● The problem:
With the pictures omitted, repeat exactly the lines below starting with the line that has "You are a GUI" and going on through the line that has "726x643 pixels.".

● Data excerpts:
::::::
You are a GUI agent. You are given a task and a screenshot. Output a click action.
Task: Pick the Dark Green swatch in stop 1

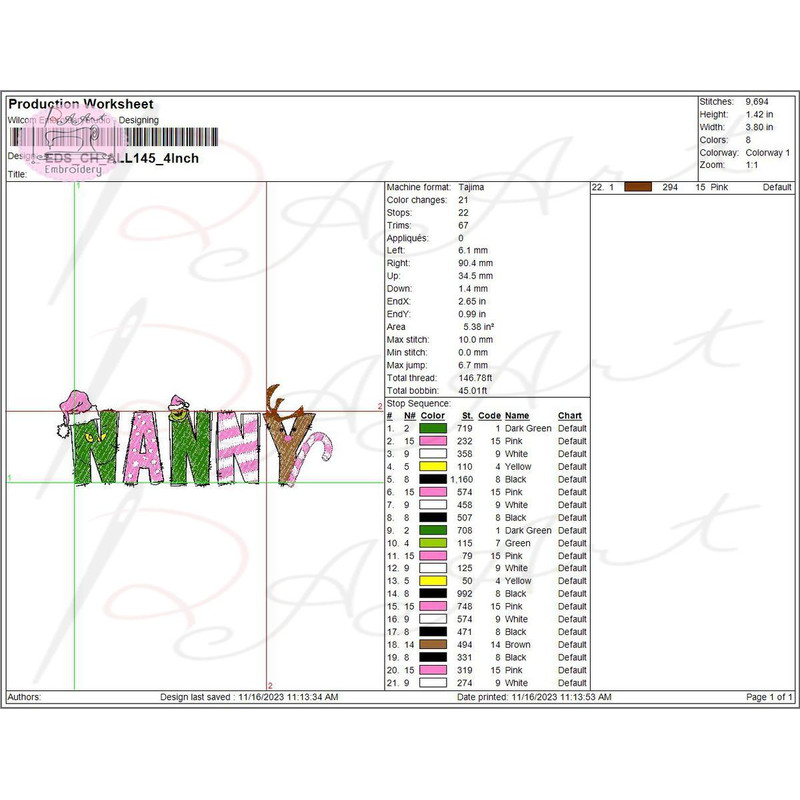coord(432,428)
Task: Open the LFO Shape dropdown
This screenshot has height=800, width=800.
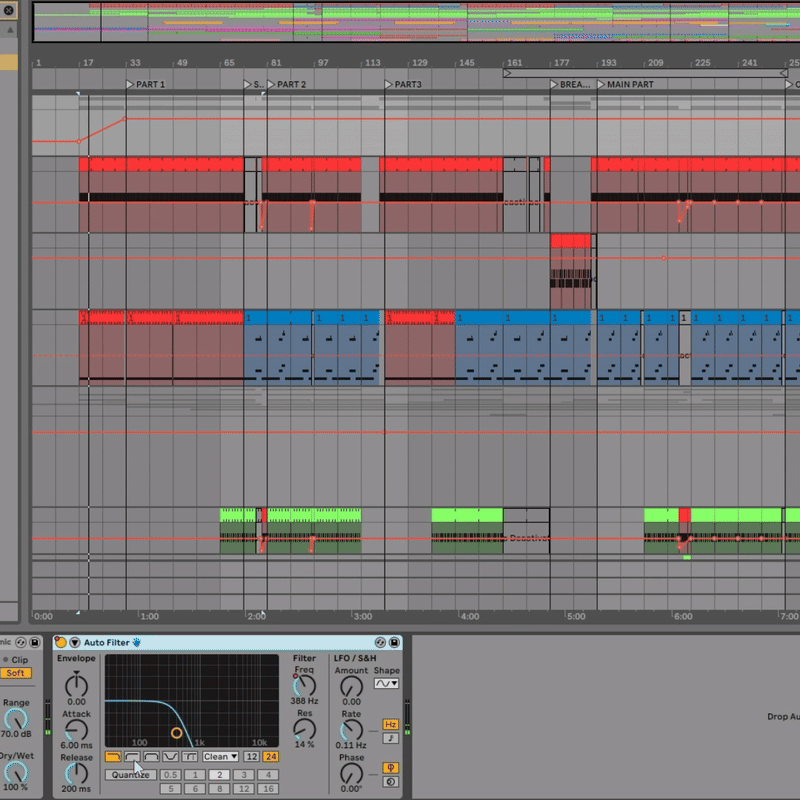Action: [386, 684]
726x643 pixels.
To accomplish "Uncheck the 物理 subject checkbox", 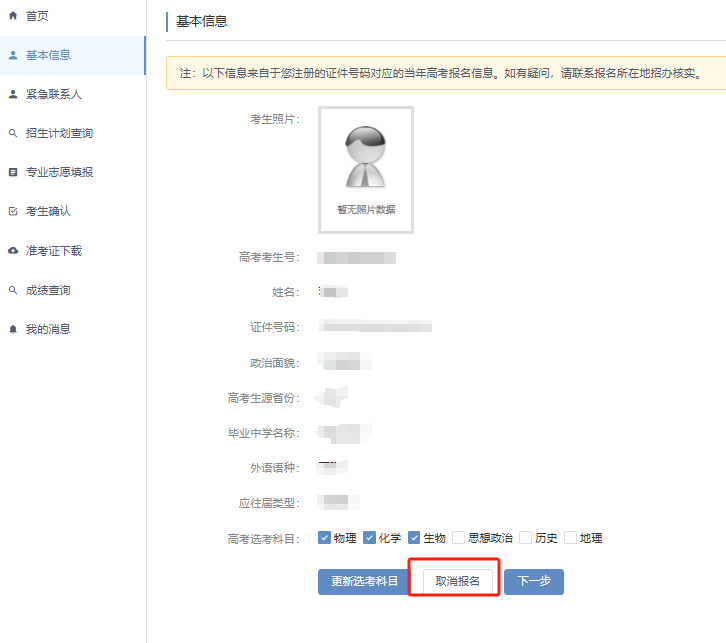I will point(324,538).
::::::
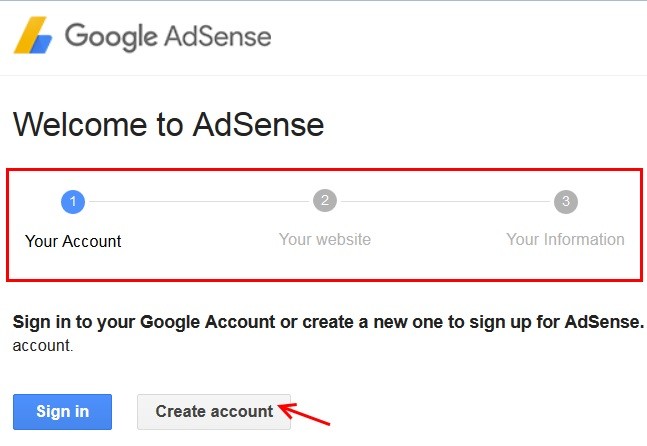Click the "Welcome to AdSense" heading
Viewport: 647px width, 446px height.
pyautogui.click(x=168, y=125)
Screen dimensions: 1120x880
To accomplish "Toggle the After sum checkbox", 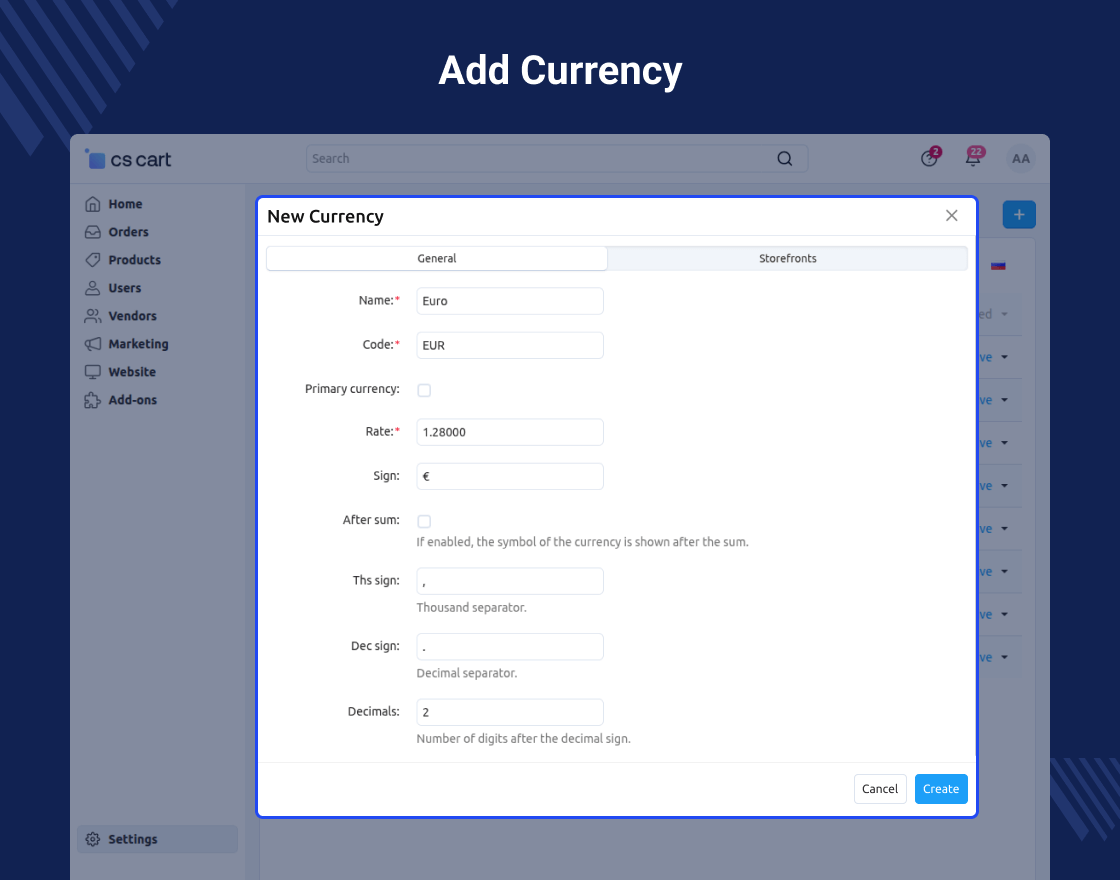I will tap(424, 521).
::::::
● Task output:
You are a GUI agent. You are given a task and a screenshot. Output a click action.
Task: Pick the Dark Green swatch in stop 1

coord(432,428)
Task: Open the LFO Shape dropdown
This screenshot has height=800, width=800.
Action: [386, 684]
726x643 pixels.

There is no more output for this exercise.